Safety and efficacy have not been demonstrated in patients under the age of 6 years, patients with forced expiratory volume in 1 second (FEV1) <25% or >80% predicted, or patients colonized with Burkholderia cepacia.
IMPORTANT SAFETY INFORMATION
TOBI PODHALER is contraindicated in patients with known hypersensitivity to any aminoglycoside.
Bronchospasm can occur with inhalation of TOBI PODHALER. Bronchospasm should be treated as medically appropriate.
Caution should be exercised when prescribing TOBI PODHALER to patients with known or suspected auditory, vestibular, renal, or neuromuscular dysfunction.
Ototoxicity, as measured by complaints of hearing loss or tinnitus, was reported by patients in the TOBI PODHALER clinical studies. Tinnitus may be a sentinel symptom of ototoxicity, and therefore the onset of this symptom warrants caution. Ototoxicity, manifested as both auditory and vestibular toxicity, has been reported with parenteral aminoglycosides. Vestibular toxicity may be manifested by vertigo, ataxia, or dizziness.

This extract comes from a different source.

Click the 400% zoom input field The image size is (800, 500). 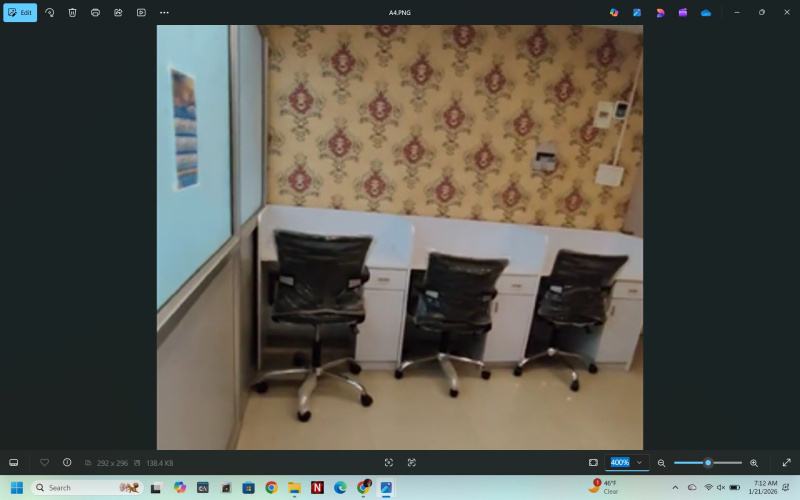click(x=620, y=462)
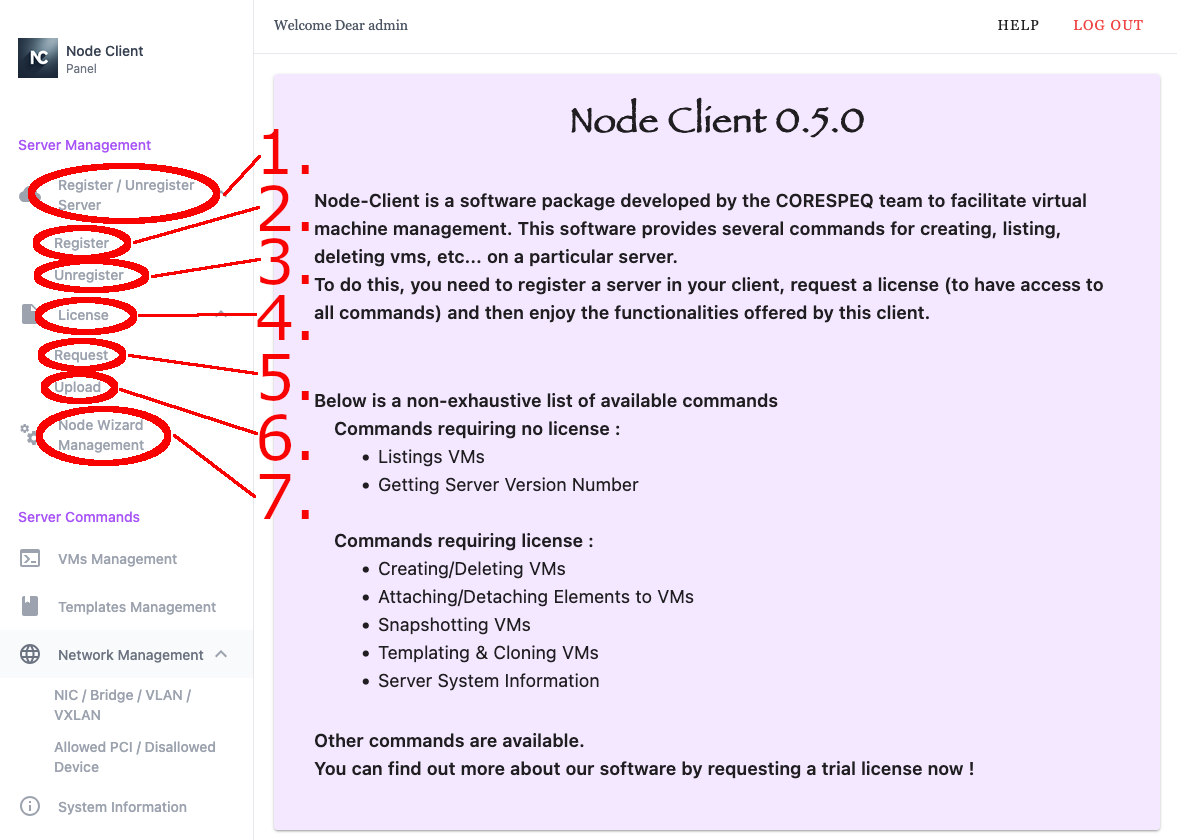Click the gears icon for Node Wizard Management
The image size is (1177, 840).
point(30,435)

Cases of ototoxicity with aminoglycosides have been observed in patients with certain variants in the mitochondrially encoded 12S rRNA gene (MT-RNR1), particularly the m.1555A>G variant. Ototoxicity occurred in some patients even when their aminoglycoside serum levels were within the recommended range. Mitochondrial DNA variants are present in less than 1% of the general US population, and the proportion of the variant carriers who may develop ototoxicity as well as the severity of ototoxicity is unknown. In case of known maternal history of ototoxicity due to aminoglycoside use or a known mitochondrial DNA variant in the patient, consider alternative treatments other than aminoglycosides unless the increased risk of permanent hearing loss is outweighed by the severity of infection and lack of safe and effective alternative therapies.
Caution should be exercised when prescribing TOBI PODHALER to patients with known or suspected renal dysfunction. Nephrotoxicity was not observed during TOBI PODHALER clinical studies but has been associated with aminoglycosides as a class.
TOBI PODHALER should be used cautiously in patients with neuromuscular disorders, such as myasthenia gravis or Parkinson’s disease, since aminoglycosides may aggravate muscle weakness because of a potential curare-like effect on neuromuscular function.
Aminoglycosides can cause fetal harm when administered to a pregnant woman. Patients who use TOBI PODHALER during pregnancy, or who become pregnant while taking TOBI PODHALER, should be apprised of the potential hazard to the fetus. The amount of tobramycin excreted in human breast milk is unknown. However, systemic absorption of tobramycin following inhaled administration is expected to be minimal. A decision should be made whether to discontinue nursing or TOBI PODHALER. TOBI may cause intestinal flora alteration. Advise a woman to monitor the breastfed infant for loose or bloody stools and candidiasis.
Patients receiving concomitant TOBI and parenteral aminoglycoside therapy should be monitored as clinically appropriate for toxicities associated with aminoglycosides as a class. Serum tobramycin levels should be monitored.
Concurrent and/or sequential use of TOBI PODHALER with other drugs with neurotoxic, nephrotoxic, or ototoxic potential should be avoided. Some diuretics can enhance aminoglycoside toxicity by altering antibiotic concentrations in serum and tissue. TOBI PODHALER should not be administered concomitantly with ethacrynic acid, furosemide, urea, or mannitol.
In a clinical trial, the most commonly observed adverse events with TOBI PODHALER occurring at a frequency of at least 10%, were cough, lung disorder, productive cough, dyspnea, pyrexia, oropharyngeal pain, dysphonia, hemoptysis, and headache.